## [Exercise instructions]
Tally how many lines in the data hold the word "header", and give the result with no other text.

## [Input for this task]

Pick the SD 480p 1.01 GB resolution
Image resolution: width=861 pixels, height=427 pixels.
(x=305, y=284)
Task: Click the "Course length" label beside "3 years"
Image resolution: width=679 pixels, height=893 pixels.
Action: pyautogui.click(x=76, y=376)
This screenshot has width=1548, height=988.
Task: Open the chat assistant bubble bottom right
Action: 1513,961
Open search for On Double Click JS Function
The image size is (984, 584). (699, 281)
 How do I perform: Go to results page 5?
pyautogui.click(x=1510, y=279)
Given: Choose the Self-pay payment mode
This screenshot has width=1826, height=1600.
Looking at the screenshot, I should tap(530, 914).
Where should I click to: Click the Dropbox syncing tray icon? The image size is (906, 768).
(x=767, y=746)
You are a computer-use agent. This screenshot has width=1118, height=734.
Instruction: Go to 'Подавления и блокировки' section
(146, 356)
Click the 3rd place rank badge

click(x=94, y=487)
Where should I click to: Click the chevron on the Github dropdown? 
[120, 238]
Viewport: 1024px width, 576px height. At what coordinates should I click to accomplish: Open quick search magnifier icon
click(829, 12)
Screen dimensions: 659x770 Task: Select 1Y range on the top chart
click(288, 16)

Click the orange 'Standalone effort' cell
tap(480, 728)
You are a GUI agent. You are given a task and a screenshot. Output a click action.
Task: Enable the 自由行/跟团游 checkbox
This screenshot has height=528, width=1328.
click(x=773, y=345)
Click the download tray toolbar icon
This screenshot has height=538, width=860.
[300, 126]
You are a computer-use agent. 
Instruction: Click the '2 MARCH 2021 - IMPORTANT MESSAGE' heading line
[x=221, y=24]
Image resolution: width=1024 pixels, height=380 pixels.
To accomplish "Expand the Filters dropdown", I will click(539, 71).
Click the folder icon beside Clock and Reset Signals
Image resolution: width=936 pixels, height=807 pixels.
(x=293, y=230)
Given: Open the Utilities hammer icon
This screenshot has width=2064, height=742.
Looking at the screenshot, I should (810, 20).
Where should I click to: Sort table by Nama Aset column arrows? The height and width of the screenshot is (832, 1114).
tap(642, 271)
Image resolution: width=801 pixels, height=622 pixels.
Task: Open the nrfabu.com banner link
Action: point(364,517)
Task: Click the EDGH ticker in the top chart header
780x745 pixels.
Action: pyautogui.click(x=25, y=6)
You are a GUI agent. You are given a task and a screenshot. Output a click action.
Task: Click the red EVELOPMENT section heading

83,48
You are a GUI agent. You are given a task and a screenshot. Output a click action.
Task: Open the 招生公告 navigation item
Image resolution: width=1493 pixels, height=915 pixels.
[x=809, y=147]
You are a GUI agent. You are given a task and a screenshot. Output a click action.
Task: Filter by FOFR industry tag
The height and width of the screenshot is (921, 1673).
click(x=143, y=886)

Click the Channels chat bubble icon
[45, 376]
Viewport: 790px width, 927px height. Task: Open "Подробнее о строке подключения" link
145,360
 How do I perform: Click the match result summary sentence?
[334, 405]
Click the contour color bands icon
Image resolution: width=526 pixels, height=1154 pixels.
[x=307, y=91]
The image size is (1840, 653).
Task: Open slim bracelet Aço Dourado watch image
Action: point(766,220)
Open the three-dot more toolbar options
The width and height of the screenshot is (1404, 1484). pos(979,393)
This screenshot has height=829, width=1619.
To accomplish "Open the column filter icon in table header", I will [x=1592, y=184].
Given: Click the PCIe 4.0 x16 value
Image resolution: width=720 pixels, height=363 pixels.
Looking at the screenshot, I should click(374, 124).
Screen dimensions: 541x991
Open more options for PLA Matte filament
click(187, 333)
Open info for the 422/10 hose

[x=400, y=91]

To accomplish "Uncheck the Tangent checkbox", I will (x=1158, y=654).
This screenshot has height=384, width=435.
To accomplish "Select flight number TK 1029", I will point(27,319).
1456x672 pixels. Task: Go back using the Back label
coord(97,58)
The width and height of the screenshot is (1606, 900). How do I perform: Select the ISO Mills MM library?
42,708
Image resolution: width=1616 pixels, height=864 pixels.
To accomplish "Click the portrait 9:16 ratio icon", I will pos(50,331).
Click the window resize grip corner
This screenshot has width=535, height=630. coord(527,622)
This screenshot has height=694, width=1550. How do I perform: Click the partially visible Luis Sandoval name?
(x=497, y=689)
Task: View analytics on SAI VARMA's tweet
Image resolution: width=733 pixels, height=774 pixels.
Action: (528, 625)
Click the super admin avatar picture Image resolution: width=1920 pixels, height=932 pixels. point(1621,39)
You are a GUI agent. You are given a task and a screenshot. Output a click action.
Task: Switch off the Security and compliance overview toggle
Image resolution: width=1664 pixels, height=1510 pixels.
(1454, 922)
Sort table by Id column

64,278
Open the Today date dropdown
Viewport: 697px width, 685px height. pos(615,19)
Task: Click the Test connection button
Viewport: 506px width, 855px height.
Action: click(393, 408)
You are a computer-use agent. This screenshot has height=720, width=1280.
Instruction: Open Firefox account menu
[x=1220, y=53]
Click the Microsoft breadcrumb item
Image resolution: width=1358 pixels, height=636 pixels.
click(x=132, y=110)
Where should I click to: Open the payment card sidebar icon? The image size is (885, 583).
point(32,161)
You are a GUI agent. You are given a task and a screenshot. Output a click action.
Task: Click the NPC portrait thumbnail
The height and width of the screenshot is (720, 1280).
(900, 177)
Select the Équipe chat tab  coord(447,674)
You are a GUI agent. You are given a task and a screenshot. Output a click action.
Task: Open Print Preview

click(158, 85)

## [The answer]
2